Gene network and upstream analysis by Ingenuity Pathway Analysis (IPA; Qiagen Inc.). Gene network highlighting the candidate genes and their interaction with the genes presented as nodes and relationship between two indicated as a line. Upstream regulator analysis allows the identification of transcriptional regulators and their target genes dysregulated in our dataset. (a) Gene network for connective tissue development and function, tissue morphology, and connective tissue disorders. (b) Gene network for cell death and survival, connective tissue disorders, and hematological disease. (c) The transcriptional regulator TNF was ranked first among the upstream regulators, and 38 genes were predicted to be activated or inhibited by TNF. Four additional upstream regulators SLC4A1, IL-1B, STAT3, and IL-6 have been identified.

Figure 3

Real-time polymerase chain reaction-based validation of messenger RNA levels for 8 significantly dysregulated genes between CM and UM. Samples from 13 children with cerebral malaria (CM) and 12 with uncomplicated malaria (UM) were analyzed.

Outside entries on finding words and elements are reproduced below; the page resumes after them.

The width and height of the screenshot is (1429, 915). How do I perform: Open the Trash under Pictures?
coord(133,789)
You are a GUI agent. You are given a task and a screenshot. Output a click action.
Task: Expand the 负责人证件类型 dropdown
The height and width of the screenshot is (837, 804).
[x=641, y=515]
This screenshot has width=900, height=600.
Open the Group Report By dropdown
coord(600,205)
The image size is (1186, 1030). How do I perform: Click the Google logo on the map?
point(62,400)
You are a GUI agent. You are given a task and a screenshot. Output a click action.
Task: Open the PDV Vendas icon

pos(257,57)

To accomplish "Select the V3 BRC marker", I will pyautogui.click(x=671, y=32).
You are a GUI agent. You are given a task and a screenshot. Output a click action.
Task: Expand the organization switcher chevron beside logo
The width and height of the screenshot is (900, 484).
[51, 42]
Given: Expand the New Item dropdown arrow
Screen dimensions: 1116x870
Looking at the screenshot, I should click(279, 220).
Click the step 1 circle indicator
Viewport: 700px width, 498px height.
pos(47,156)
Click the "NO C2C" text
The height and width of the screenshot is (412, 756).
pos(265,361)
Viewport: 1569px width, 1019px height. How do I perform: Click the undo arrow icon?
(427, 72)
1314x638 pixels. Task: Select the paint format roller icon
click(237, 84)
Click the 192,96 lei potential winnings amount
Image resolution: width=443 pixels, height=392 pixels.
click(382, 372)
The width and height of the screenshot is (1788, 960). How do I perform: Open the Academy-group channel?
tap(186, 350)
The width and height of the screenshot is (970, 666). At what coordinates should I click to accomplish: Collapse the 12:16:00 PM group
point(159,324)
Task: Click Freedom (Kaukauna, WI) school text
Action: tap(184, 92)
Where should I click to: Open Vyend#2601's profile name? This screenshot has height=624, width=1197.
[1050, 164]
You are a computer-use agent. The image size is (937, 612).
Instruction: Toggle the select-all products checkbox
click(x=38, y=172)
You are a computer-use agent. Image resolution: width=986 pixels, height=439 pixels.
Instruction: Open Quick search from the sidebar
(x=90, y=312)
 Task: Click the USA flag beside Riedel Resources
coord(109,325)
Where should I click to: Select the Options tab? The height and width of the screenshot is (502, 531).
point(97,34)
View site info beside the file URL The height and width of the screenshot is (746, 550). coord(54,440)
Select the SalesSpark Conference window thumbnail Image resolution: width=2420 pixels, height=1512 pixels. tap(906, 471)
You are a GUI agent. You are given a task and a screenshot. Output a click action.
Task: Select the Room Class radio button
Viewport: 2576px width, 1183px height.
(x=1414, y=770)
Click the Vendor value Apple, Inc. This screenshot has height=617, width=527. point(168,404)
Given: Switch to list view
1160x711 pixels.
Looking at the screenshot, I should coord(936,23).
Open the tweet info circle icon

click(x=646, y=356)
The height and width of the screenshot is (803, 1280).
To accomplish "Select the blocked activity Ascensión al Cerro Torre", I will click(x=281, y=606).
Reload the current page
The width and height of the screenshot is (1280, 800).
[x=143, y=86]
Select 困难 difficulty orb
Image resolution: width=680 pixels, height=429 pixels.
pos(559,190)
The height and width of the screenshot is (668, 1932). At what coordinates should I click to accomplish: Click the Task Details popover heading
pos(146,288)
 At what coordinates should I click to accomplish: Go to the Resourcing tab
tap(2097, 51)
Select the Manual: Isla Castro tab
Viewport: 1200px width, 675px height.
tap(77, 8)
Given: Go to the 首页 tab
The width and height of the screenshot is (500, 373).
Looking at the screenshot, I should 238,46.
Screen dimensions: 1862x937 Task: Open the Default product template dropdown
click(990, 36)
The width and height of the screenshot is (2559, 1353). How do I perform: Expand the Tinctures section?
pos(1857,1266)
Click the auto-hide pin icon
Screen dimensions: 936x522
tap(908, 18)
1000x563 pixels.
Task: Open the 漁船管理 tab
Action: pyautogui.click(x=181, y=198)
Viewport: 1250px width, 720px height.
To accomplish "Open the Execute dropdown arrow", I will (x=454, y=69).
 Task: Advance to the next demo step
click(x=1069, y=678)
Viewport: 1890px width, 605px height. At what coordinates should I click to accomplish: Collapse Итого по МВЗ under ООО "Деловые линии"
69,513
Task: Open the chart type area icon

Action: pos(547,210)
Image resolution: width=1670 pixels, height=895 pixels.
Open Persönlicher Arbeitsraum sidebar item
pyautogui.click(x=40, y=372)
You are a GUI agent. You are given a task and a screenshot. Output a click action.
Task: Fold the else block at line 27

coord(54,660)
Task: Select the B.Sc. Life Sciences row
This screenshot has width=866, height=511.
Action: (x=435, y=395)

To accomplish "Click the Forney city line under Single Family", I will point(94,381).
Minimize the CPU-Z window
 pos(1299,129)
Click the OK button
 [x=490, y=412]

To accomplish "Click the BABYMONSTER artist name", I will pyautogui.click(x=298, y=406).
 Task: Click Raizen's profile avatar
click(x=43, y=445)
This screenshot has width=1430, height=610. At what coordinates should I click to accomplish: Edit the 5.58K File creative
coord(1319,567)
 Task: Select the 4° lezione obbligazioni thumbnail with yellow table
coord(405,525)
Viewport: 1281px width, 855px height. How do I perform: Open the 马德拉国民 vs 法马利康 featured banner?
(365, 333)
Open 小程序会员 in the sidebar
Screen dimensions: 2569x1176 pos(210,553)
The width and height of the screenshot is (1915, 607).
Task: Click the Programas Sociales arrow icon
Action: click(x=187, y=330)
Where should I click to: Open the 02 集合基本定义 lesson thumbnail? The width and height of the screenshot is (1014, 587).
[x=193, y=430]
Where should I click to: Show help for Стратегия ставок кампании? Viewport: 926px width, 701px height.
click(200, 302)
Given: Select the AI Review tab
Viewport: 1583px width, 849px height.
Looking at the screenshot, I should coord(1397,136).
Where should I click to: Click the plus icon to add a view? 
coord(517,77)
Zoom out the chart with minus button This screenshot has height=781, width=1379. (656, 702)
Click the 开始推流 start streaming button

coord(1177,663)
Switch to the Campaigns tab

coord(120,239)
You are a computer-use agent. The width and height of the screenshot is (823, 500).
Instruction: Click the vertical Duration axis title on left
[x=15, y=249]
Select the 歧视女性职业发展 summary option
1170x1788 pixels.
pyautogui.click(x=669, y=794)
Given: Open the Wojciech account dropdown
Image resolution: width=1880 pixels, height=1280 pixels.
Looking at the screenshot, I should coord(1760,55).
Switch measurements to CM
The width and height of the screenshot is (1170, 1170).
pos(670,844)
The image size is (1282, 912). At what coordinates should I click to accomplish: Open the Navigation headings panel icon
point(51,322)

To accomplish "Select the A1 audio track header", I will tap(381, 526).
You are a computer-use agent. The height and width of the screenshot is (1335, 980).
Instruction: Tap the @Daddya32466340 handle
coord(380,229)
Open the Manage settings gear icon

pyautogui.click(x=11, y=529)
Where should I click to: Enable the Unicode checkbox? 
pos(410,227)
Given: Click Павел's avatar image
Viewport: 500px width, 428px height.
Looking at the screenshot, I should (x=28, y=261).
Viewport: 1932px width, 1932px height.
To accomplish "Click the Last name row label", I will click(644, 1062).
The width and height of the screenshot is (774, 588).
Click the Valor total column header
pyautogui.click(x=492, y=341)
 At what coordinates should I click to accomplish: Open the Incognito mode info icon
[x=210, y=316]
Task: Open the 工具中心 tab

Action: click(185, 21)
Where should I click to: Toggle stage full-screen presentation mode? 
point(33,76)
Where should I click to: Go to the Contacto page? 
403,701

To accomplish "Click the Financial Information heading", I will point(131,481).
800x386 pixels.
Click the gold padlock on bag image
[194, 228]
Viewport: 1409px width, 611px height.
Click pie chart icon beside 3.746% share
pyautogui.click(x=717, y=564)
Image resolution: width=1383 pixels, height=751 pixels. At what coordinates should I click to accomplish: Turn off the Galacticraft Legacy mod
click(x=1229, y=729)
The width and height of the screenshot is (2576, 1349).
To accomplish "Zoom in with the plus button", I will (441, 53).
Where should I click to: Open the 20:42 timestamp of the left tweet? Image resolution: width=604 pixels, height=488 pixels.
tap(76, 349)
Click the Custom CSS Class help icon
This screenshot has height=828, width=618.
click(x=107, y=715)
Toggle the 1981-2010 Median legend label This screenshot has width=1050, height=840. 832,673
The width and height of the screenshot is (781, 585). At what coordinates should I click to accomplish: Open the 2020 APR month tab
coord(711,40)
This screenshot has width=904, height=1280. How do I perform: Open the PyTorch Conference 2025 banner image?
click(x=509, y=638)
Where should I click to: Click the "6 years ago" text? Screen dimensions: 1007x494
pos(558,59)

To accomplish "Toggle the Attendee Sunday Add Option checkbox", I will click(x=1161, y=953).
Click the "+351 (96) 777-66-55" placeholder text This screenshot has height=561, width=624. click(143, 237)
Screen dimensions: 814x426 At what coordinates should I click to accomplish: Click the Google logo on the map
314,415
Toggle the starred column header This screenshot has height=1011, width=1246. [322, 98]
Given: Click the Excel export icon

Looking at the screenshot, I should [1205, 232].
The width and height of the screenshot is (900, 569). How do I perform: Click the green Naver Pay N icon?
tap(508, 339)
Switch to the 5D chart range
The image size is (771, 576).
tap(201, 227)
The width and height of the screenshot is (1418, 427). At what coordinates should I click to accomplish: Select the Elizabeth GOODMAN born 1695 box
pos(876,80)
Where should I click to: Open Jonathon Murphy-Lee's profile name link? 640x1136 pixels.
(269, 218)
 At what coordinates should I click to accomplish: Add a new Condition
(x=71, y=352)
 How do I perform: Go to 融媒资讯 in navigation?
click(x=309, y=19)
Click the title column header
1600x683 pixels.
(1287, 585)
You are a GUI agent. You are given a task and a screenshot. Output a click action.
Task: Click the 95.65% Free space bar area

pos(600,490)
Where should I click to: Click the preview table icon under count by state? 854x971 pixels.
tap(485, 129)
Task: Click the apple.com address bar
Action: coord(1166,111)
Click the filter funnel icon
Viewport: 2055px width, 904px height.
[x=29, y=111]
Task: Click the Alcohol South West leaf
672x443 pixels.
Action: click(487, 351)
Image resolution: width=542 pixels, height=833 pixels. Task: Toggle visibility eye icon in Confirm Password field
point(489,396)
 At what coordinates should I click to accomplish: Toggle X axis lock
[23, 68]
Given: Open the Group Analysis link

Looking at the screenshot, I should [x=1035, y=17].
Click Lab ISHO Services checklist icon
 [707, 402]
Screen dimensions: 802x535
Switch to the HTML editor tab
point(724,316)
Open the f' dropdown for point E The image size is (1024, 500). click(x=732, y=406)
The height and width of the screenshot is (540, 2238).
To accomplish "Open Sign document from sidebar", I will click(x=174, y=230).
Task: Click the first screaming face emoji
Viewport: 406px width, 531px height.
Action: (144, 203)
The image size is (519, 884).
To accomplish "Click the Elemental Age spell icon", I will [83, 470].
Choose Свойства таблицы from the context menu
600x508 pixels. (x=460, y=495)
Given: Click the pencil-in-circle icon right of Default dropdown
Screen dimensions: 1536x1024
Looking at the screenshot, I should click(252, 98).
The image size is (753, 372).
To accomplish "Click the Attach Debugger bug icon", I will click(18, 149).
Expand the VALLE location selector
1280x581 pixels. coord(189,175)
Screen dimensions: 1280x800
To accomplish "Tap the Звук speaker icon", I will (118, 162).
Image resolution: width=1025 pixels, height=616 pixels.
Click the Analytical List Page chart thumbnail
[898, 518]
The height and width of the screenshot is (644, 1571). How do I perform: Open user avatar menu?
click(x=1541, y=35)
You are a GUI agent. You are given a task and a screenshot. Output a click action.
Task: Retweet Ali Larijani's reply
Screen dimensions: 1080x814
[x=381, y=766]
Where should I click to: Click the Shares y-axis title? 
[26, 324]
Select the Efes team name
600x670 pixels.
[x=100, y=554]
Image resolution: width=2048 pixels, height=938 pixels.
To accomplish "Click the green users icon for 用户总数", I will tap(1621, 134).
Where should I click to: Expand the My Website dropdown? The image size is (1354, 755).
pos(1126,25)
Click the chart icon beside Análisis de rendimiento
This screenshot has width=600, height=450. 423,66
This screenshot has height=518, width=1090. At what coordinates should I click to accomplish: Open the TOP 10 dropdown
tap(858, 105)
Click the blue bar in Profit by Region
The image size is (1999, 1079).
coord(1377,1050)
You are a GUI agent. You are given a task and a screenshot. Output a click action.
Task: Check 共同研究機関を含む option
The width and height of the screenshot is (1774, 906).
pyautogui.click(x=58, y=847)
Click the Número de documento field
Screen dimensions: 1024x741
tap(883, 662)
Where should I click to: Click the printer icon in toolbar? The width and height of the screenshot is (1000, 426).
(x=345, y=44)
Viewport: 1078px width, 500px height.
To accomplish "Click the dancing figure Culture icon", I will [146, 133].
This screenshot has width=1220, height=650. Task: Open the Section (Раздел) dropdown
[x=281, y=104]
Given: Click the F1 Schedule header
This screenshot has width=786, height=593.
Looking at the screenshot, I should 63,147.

Relative expression levels were calculated from 2^-ΔΔCt values. Values for children with CM are represented by black squares, and values for children with UM are represented by gray circles. The horizontal lines indicate median values. We used the Mann-Whitney U test to compare the results for the CM and UM groups.

Figure 4

(a) Plasma IP-10 and IL-18 concentrations in children with CM (n = 58, black squares) and UM (n = 41, gray circles). The nonparametric Mann-Whitney U test was used to assess differences. (b) Plasma IP-10 and IFN-γ concentrations in children with fatal CM and nonfatal CM and UM. The levels are represented in log. (c) Plasma IP-10 and IFN-γ concentrations for each child with CM or UM. The levels are represented in log. We used Spearman's correlation coefficient.